= Beginning of Section =

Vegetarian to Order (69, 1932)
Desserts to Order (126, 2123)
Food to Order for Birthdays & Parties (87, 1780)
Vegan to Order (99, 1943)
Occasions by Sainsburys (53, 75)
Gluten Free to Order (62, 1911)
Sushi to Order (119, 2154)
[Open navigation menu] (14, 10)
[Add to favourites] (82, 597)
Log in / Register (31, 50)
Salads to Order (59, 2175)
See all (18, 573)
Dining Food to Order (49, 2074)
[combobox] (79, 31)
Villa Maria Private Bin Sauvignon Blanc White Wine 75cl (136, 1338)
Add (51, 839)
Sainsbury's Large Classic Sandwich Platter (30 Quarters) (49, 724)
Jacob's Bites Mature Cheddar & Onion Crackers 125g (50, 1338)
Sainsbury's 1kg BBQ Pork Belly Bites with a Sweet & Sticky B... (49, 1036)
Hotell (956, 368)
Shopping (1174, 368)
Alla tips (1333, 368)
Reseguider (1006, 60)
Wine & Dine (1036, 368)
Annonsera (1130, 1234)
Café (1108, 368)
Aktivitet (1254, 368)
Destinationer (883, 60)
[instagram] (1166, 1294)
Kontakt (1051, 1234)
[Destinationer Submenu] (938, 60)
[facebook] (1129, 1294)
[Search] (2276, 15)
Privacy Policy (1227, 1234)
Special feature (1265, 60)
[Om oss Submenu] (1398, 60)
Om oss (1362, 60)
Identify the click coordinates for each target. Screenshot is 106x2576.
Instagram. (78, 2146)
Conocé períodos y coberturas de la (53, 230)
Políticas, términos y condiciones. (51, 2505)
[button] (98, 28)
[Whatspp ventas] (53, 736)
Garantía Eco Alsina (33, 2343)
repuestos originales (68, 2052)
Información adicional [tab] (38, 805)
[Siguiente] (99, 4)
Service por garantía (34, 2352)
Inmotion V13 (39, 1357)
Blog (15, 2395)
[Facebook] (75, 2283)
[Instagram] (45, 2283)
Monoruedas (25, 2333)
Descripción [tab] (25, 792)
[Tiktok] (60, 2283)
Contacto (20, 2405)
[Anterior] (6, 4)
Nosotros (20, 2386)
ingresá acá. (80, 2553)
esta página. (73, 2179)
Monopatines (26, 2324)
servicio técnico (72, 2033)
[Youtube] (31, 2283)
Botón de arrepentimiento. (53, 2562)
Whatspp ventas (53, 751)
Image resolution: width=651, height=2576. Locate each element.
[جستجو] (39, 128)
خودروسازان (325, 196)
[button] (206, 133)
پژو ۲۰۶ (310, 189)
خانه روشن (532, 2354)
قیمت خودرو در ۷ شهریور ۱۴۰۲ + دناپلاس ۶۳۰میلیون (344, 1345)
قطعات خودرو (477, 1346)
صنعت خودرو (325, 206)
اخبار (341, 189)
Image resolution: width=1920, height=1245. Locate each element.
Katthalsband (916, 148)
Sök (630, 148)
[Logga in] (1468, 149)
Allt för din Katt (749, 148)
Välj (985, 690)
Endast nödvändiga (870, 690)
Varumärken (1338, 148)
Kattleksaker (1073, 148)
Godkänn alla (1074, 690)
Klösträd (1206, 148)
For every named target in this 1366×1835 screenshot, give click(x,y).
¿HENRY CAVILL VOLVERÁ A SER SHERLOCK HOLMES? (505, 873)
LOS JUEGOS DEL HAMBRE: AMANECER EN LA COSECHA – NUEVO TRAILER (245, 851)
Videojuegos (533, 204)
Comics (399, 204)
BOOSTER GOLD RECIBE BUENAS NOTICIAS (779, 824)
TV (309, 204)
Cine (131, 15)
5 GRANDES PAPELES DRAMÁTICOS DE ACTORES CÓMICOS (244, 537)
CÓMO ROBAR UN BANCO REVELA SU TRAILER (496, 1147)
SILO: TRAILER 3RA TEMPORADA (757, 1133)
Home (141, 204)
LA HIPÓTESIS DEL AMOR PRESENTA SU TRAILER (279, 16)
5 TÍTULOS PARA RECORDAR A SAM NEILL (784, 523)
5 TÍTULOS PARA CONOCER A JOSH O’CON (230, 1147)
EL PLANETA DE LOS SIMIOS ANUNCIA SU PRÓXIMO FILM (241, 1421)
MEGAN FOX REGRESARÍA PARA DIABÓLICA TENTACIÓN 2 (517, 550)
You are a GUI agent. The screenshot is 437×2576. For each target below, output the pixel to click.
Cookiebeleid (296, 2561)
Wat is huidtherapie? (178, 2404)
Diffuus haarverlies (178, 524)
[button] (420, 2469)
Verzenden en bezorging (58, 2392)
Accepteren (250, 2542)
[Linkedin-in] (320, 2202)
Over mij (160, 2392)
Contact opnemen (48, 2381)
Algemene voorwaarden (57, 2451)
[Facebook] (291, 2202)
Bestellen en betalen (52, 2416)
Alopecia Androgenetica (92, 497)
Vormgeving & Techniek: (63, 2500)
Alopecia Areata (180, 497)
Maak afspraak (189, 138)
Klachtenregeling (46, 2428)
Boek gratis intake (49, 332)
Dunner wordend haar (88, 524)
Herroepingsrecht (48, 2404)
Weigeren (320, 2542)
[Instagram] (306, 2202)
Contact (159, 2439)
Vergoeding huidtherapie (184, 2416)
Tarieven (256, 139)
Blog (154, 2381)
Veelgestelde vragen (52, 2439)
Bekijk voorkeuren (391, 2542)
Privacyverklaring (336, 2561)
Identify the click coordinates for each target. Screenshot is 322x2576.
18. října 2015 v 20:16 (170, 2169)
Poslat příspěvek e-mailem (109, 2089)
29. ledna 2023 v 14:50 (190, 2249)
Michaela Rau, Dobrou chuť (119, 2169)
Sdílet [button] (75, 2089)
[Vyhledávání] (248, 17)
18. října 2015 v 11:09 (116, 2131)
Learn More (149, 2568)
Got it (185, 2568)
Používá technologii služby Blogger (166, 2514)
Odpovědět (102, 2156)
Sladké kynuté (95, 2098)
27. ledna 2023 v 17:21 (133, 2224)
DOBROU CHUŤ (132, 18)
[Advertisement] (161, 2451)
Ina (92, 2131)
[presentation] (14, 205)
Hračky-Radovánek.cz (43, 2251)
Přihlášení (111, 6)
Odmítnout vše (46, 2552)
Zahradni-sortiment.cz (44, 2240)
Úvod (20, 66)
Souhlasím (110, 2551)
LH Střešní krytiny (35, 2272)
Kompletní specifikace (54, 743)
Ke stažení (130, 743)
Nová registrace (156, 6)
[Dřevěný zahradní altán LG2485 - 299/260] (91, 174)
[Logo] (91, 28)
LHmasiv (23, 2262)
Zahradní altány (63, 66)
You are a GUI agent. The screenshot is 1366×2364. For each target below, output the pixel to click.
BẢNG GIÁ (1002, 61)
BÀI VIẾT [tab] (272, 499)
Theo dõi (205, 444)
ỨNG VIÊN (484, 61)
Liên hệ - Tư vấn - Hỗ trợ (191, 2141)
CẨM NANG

= End of Section =

Copy out each line of the data above, exactly, if it lies between the line holding "Alopecia Areata (180, 497)" and the line holding "Nová registrace (156, 6)", inclusive; copy no other line.

### Answer section
Alopecia Areata (180, 497)
Maak afspraak (189, 138)
Klachtenregeling (46, 2428)
Boek gratis intake (49, 332)
Dunner wordend haar (88, 524)
Herroepingsrecht (48, 2404)
Weigeren (320, 2542)
[Instagram] (306, 2202)
Contact (159, 2439)
Vergoeding huidtherapie (184, 2416)
Tarieven (256, 139)
Blog (154, 2381)
Veelgestelde vragen (52, 2439)
Bekijk voorkeuren (391, 2542)
Privacyverklaring (336, 2561)
Identify the click coordinates for each target. Screenshot is 322x2576.
18. října 2015 v 20:16 (170, 2169)
Poslat příspěvek e-mailem (109, 2089)
29. ledna 2023 v 14:50 (190, 2249)
Michaela Rau, Dobrou chuť (119, 2169)
Sdílet [button] (75, 2089)
[Vyhledávání] (248, 17)
18. října 2015 v 11:09 (116, 2131)
Learn More (149, 2568)
Got it (185, 2568)
Používá technologii služby Blogger (166, 2514)
Odpovědět (102, 2156)
Sladké kynuté (95, 2098)
27. ledna 2023 v 17:21 (133, 2224)
DOBROU CHUŤ (132, 18)
[Advertisement] (161, 2451)
Ina (92, 2131)
[presentation] (14, 205)
Hračky-Radovánek.cz (43, 2251)
Přihlášení (111, 6)
Odmítnout vše (46, 2552)
Zahradni-sortiment.cz (44, 2240)
Úvod (20, 66)
Souhlasím (110, 2551)
LH Střešní krytiny (35, 2272)
Kompletní specifikace (54, 743)
Ke stažení (130, 743)
Nová registrace (156, 6)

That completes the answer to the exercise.